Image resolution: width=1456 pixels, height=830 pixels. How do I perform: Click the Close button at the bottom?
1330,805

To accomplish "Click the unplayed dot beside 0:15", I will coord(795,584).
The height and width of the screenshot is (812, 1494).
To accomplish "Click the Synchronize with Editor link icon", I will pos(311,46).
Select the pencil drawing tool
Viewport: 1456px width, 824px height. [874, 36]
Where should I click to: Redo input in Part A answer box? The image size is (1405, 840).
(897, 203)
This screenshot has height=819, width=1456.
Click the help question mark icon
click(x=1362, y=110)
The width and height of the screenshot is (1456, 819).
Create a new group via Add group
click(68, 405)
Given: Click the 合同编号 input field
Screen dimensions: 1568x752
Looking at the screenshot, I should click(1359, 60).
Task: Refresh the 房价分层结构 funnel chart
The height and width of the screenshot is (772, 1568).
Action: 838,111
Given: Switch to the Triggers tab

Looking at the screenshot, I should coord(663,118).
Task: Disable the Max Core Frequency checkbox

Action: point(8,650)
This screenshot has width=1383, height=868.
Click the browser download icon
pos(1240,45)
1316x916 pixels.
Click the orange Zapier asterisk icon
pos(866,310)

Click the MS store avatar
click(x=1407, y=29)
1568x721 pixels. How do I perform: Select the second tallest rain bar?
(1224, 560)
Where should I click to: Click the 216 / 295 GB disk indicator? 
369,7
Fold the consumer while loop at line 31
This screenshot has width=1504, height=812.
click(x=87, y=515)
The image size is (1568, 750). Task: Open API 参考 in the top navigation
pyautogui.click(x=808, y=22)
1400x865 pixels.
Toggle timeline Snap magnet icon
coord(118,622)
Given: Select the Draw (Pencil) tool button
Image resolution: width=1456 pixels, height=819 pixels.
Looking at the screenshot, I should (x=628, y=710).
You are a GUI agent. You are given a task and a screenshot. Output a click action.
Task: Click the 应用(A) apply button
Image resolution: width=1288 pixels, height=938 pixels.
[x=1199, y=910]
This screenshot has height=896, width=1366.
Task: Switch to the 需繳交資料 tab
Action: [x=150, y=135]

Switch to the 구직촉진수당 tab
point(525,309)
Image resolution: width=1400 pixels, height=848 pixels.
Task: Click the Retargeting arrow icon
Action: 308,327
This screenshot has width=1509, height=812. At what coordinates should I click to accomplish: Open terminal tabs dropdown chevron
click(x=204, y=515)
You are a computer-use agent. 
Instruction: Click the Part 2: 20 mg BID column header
* * * * *
Return word for word the lines above from the line with "The height and width of the screenshot is (772, 1568)." to the line with "1316x916 pixels.", including both and leaving out all others.

The height and width of the screenshot is (772, 1568).
Action: 838,111
Given: Switch to the Triggers tab

Looking at the screenshot, I should coord(663,118).
Task: Disable the Max Core Frequency checkbox

Action: point(8,650)
This screenshot has width=1383, height=868.
Click the browser download icon
pos(1240,45)
1316x916 pixels.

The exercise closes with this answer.